As I mentioned in my article following last month’s Appropriations meeting, May is typically a significant month for revenue collections. This is due to regular collections of withholding and sales taxes, as well as estimated and final payments for individuals being due on May 1. This deadline was extended by Governor Northam this year to June 1. As a result of COVID-19’s effects on revenue generated from payroll withholding and retail sales, combined with delaying the individual tax payment deadline, we can now determine that total general fund revenue collections fell 20.6 percent in May. Due to the new June 1 due date, full data from the month of June will be needed to help determine an updated revenue forecast for the state budget.
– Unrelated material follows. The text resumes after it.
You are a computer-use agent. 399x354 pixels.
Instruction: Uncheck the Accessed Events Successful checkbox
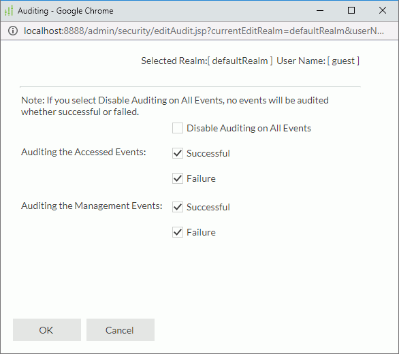coord(178,153)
On a positive note, in May, payroll employment increased by 2.5 million jobs nationwide, while expectations were for a decline of 7.5 million. The unemployment rate also fell from 14.7 percent to 13.3 percent. Also, the number of people filing for initial unemployment benefits is steadily declining. Initial claims for unemployment fell by 249,000 to 1.9 million during the week ending May 30, and the four-week moving average fell from 2.6 million to 2.3 million.
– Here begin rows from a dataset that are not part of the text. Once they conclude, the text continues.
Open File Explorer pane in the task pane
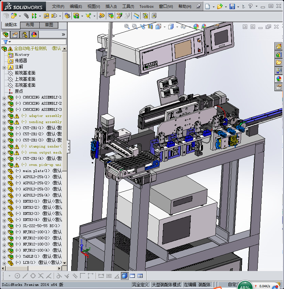284x289 pixels. pos(279,63)
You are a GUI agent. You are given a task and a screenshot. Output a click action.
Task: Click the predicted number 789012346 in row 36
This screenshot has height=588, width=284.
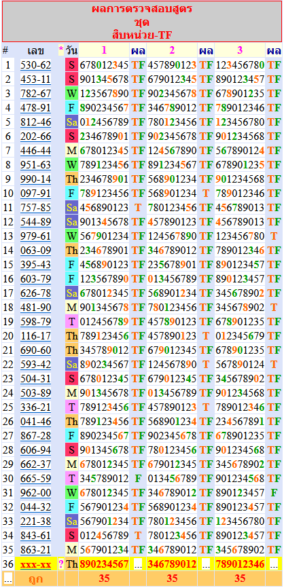[x=240, y=564]
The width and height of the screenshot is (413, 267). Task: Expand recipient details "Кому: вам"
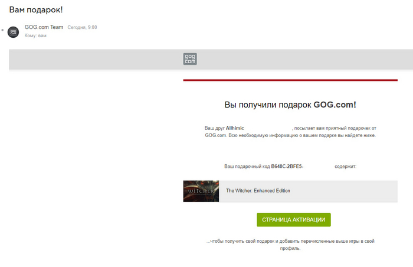35,35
In Virginia, payroll employment fell by 365,000 jobs in April, a drop of 9.0 percent compared with April of last year. Employment in Northern Virginia fell by 8.4 percent.

The Virginia Employment Commission (VEC) has received 820,000 claims since March 15, with over 620,000 claims paid out—an all-time record. That number compares to 11,000 claims per month prior to the pandemic. The calls answered by the call center have more than quadrupled to over 28,000 per week, and the weekly claim volume through the automated phone system is over 530,000 compared to 28,000 prior to the pandemic. Total payments to Virginians will total more than $4 billion this week, compared to less than $25 million per month prior to the pandemic. What is striking is that the week before the COVID-19 crisis began, we had the week with the lowest unemployment rate in the last 50 years! Imagine the huge increase in work volume for the VEC office and you can understand why there have been many delays in processing claims. Look at the claims chart and you can see the huge spike at the end: no previous recession in the past fifty years was even close.

As this was the first full financial report under the pandemic, we can now see much of the effect it has had on our economy. While we are seeing some positive changes from just a month ago, and there is a sense that things may be bottoming, the key will be the public’s confidence, which won’t be at 100 percent until we either get a vaccine or therapeutic treatments for the virus. That consumer confidence is also undermined by the big hit to small businesses, like the bead and jewelry store my wife has in Alexandria, and to lower-paying jobs. The trend is that large businesses are getting people back to work faster than the smaller ones.